Pixel coordinate grounding data:
----------------------------------------

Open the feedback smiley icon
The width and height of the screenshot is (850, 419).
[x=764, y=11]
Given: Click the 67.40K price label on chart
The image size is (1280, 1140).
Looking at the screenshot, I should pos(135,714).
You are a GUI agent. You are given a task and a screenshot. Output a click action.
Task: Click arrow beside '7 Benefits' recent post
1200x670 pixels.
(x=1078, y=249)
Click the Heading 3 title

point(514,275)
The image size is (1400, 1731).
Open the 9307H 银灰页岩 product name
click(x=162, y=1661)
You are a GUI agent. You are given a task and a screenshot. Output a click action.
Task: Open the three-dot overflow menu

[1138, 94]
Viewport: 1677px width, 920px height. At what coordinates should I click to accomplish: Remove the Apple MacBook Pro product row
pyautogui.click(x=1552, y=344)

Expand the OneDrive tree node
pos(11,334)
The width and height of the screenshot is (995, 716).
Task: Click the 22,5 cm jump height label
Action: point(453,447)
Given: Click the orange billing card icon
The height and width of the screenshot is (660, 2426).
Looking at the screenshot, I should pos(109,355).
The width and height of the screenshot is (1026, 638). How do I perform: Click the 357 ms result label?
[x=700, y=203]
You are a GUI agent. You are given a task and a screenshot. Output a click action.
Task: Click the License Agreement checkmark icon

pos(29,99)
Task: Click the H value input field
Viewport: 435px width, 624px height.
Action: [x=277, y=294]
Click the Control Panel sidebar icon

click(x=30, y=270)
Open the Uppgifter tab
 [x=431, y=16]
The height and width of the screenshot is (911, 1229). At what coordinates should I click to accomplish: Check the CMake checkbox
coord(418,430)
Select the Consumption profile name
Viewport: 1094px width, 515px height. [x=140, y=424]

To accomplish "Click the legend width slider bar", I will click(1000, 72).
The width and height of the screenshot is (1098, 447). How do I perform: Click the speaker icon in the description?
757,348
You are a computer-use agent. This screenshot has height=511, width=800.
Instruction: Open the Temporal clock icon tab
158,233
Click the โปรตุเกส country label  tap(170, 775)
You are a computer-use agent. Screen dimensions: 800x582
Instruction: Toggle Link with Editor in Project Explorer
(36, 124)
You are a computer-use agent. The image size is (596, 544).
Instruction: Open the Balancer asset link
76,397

----------------------------------------

Task instructions:
An exact copy is needed of the closing lines of the entries above, counting from the one that contains "Viewport: 435px width, 624px height." and including it and the last.

Answer to this task:
Viewport: 435px width, 624px height.
Action: [x=277, y=294]
Click the Control Panel sidebar icon

click(x=30, y=270)
Open the Uppgifter tab
 [x=431, y=16]
The height and width of the screenshot is (911, 1229). At what coordinates should I click to accomplish: Check the CMake checkbox
coord(418,430)
Select the Consumption profile name
Viewport: 1094px width, 515px height. [x=140, y=424]

To accomplish "Click the legend width slider bar", I will click(1000, 72).
The width and height of the screenshot is (1098, 447). How do I perform: Click the speaker icon in the description?
757,348
You are a computer-use agent. This screenshot has height=511, width=800.
Instruction: Open the Temporal clock icon tab
158,233
Click the โปรตุเกส country label  tap(170, 775)
You are a computer-use agent. Screen dimensions: 800x582
Instruction: Toggle Link with Editor in Project Explorer
(36, 124)
You are a computer-use agent. The image size is (596, 544).
Instruction: Open the Balancer asset link
76,397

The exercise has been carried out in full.